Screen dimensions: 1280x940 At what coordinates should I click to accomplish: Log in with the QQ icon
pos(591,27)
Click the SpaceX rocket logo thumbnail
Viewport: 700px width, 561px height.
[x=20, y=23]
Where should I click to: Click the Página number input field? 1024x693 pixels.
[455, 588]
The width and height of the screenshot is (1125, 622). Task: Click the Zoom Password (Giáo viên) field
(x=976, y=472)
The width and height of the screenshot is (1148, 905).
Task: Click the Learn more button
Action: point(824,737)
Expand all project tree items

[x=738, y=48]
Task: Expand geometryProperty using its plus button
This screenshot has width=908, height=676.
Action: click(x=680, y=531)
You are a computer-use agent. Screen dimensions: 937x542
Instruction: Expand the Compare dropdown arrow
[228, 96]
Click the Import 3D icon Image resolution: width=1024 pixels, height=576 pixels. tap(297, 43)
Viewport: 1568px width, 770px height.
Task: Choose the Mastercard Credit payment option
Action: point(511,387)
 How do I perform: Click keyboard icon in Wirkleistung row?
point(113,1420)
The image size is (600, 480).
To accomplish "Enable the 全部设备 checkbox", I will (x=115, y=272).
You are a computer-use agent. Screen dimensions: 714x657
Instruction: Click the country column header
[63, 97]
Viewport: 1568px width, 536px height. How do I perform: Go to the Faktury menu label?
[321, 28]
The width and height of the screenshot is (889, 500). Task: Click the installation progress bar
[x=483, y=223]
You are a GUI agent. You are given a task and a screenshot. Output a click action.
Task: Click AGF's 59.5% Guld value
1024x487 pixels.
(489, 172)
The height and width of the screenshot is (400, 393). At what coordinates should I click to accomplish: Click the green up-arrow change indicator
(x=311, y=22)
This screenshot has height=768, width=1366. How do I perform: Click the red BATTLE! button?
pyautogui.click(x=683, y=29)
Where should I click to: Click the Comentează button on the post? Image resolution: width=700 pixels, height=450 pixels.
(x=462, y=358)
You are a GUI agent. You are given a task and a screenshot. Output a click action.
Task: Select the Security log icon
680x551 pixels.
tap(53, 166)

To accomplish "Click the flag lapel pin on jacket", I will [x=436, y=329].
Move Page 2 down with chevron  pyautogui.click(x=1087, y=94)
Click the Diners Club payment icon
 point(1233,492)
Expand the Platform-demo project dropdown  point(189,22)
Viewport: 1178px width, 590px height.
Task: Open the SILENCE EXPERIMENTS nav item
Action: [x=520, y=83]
_____
- _Goal of the exercise_
Please transcribe word for word the lines from the line with "This screenshot has height=768, width=1366." to the end of the material, both ends included.

- _Answer to the exercise_
This screenshot has height=768, width=1366. How do I perform: Click the red BATTLE! button?
pyautogui.click(x=683, y=29)
Where should I click to: Click the Comentează button on the post? Image resolution: width=700 pixels, height=450 pixels.
(x=462, y=358)
You are a GUI agent. You are given a task and a screenshot. Output a click action.
Task: Select the Security log icon
680x551 pixels.
tap(53, 166)

To accomplish "Click the flag lapel pin on jacket", I will [x=436, y=329].
Move Page 2 down with chevron  pyautogui.click(x=1087, y=94)
Click the Diners Club payment icon
 point(1233,492)
Expand the Platform-demo project dropdown  point(189,22)
Viewport: 1178px width, 590px height.
Task: Open the SILENCE EXPERIMENTS nav item
Action: [x=520, y=83]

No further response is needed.